MARC STEINER: The question is, have we really hit the jackpot here? Are there connections between these two and what we just saw in 2007 and what this report is talking about, or are they disconnected?

BILL BLACK: Well, the broader connection is in some ways the obvious one. First, as I said, it begins with the President Carter, goes through President Reagan. His vice president is the chairman of the deregulatory task force was talking about, that they were just at the start of efforts of getting things wrong with the Garn-St.

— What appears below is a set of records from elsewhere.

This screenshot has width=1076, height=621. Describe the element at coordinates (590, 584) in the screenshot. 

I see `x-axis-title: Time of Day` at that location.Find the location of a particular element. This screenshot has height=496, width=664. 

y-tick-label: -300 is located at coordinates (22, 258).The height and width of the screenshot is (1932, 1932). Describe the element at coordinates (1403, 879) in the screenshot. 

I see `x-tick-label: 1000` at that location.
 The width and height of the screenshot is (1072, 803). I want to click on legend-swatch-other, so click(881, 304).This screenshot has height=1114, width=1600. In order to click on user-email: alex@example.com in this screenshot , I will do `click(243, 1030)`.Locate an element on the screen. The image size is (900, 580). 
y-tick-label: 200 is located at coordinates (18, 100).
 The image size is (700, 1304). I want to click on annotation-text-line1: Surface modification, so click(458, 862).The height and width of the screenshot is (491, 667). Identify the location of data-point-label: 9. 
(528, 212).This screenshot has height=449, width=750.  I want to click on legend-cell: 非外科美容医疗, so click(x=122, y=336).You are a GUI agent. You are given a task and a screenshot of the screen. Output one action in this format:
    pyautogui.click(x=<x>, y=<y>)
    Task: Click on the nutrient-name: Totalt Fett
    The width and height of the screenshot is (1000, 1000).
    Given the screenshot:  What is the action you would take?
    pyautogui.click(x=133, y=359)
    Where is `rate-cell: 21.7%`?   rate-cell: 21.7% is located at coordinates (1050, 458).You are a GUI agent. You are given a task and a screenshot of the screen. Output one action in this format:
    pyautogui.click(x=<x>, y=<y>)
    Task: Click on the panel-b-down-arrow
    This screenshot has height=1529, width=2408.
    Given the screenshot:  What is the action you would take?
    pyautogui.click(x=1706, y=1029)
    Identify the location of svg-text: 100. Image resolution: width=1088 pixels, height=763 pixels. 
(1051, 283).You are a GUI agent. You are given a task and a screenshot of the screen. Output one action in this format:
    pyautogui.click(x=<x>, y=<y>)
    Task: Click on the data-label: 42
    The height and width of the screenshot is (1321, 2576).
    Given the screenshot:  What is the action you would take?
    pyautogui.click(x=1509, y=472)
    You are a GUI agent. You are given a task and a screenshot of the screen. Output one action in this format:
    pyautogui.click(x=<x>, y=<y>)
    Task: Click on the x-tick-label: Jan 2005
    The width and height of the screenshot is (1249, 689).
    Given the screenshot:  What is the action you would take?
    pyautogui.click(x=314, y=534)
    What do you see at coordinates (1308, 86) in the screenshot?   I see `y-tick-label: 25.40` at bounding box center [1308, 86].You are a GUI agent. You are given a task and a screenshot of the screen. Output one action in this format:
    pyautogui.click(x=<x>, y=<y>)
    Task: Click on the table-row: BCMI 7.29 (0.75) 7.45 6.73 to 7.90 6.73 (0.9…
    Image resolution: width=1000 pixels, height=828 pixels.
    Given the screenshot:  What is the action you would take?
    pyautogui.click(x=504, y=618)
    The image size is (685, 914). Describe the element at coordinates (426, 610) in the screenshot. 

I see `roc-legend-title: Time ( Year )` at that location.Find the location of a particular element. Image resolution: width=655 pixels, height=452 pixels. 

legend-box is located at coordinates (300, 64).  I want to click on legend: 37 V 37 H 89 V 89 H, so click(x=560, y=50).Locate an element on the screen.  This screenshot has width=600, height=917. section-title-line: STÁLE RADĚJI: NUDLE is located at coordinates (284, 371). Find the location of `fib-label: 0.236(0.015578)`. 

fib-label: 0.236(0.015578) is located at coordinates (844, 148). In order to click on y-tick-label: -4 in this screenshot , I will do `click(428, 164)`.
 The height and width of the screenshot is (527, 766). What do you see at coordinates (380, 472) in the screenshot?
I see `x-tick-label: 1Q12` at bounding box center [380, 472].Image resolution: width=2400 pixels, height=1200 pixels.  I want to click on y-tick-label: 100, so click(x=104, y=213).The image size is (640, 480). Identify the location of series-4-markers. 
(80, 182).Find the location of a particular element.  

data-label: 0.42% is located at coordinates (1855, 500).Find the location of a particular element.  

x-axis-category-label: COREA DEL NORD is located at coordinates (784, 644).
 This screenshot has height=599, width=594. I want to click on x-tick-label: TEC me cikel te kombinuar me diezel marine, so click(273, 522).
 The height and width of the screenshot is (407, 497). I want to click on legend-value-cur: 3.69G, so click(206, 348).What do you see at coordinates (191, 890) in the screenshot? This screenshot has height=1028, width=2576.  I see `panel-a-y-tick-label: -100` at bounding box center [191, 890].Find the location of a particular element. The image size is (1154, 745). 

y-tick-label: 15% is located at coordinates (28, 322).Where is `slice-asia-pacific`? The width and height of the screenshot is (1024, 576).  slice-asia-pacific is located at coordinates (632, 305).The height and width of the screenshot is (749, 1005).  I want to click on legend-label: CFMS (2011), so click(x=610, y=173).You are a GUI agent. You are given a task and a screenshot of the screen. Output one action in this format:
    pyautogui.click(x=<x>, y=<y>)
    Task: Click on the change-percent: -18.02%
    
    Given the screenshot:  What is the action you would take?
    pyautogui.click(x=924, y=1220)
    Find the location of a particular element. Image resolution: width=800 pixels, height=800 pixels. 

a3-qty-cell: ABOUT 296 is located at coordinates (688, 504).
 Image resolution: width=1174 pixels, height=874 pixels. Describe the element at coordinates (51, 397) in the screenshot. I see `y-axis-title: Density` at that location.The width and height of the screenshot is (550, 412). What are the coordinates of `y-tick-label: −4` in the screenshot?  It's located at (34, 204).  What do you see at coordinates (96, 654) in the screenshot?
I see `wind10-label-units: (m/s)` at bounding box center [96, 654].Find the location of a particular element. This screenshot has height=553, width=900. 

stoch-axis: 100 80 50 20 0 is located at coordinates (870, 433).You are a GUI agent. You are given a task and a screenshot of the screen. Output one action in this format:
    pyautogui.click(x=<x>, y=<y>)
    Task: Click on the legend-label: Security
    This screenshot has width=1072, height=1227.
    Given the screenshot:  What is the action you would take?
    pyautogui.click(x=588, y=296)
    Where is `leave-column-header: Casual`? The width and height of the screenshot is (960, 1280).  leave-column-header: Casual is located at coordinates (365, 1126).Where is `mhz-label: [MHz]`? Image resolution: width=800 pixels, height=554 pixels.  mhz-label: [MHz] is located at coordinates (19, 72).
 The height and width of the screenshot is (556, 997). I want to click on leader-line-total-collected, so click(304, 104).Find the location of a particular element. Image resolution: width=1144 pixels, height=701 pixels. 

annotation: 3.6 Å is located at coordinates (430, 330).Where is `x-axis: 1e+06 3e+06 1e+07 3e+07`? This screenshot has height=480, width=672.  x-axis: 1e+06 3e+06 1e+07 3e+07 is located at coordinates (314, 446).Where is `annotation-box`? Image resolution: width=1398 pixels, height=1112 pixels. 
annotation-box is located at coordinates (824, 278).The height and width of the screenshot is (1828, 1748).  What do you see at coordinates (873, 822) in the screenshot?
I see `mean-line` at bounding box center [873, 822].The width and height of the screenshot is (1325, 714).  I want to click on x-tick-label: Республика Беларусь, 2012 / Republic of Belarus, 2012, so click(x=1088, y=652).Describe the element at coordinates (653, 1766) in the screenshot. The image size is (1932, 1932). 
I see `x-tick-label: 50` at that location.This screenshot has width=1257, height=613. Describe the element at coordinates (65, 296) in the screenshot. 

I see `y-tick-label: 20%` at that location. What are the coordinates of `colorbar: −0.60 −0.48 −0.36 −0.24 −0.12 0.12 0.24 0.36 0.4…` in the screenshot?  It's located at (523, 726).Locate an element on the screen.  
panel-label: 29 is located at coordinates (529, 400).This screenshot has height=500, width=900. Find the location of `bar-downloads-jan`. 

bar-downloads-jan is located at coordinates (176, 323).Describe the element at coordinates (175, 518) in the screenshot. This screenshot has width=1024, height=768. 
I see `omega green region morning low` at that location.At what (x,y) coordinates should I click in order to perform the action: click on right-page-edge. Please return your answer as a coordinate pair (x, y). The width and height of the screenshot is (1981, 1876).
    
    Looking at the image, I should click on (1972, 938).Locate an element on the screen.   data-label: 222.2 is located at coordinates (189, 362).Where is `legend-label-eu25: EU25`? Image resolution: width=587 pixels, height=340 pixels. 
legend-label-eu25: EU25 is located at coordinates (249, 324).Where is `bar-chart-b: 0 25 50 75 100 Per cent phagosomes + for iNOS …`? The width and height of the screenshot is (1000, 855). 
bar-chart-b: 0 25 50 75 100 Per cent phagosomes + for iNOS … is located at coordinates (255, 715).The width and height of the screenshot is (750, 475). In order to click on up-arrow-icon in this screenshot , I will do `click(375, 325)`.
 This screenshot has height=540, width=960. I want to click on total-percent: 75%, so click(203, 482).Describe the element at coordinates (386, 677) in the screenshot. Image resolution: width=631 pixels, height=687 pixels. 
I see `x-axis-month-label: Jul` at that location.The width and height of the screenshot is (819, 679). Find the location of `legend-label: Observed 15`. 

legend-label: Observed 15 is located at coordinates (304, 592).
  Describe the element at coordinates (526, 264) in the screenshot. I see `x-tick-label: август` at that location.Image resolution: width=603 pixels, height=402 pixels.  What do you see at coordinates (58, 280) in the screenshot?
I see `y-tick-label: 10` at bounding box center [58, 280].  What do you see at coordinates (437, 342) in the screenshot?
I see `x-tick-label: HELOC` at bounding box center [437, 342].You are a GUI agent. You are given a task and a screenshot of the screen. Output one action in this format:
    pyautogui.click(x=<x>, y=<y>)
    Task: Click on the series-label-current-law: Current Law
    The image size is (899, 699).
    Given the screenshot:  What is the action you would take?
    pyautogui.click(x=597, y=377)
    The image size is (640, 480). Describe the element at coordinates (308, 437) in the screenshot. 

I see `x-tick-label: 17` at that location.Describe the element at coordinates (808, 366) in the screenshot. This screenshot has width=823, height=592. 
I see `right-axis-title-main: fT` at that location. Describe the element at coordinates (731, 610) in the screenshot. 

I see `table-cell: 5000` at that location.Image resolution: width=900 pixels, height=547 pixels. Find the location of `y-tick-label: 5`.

Germain Act which kicked off the savings and loan debacle’s second phase, the vastly more expensive, fraudulent phase, and then was continued under Bill Clinton, who had the same fundamental policy. And then, the second George Bush continued it. And so, you had twenty plus years of essentially an assault on regulation.

And secondly, of course, what did they have in common? Well, President Trump isn’t the only president that lied, because virtually every statement that you just presented was a lie.

MARC STEINER: From both presidents, the Republican and the Democrat one, from both presidents.

BILL BLACK: From both presidents.

MARC STEINER: So we’re going to end this conversation here, just for this part of it right now. We’re talking with Bill Black, who of course you know is a regular contributor here at The Real News. In our second segment, we’re going to talk a bit more about what he just said, what was this dishonesty about, and then really delve into this report and what this report shows that we didn’t already know. And then, later we’ll talk a bit about where this might take us all in the future. So check the next segment out.

I’m Marc Steiner here for The Real News with Bill Black.

William K. Black

William K. Black, author of The Best Way to Rob a Bank is to Own One, teaches economics and law at the University of Missouri Kansas City (UMKC). He was the Executive Director of the Institute for Fraud Prevention from 2005-2007. He has taught previously at the LBJ School of Public Affairs at the University of Texas at Austin and at Santa Clara University, where he was also the distinguished scholar in residence for insurance law and a visiting scholar at the Markkula Center for Applied Ethics.

Black was litigation director of the Federal Home Loan Bank Board, deputy director of the FSLIC, SVP and general counsel of the Federal Home Loan Bank of San Francisco, and senior deputy chief counsel, Office of Thrift Supervision. He was deputy director of the National Commission on Financial Institution Reform, Recovery and Enforcement.

Black developed the concept of "control fraud" frauds in which the CEO or head of state uses the entity as a "weapon." Control frauds cause greater financial losses than all other forms of property crime combined. He recently helped the World Bank develop anti-corruption initiatives and served as an expert for OFHEO in its enforcement action against Fannie Mae's former senior management.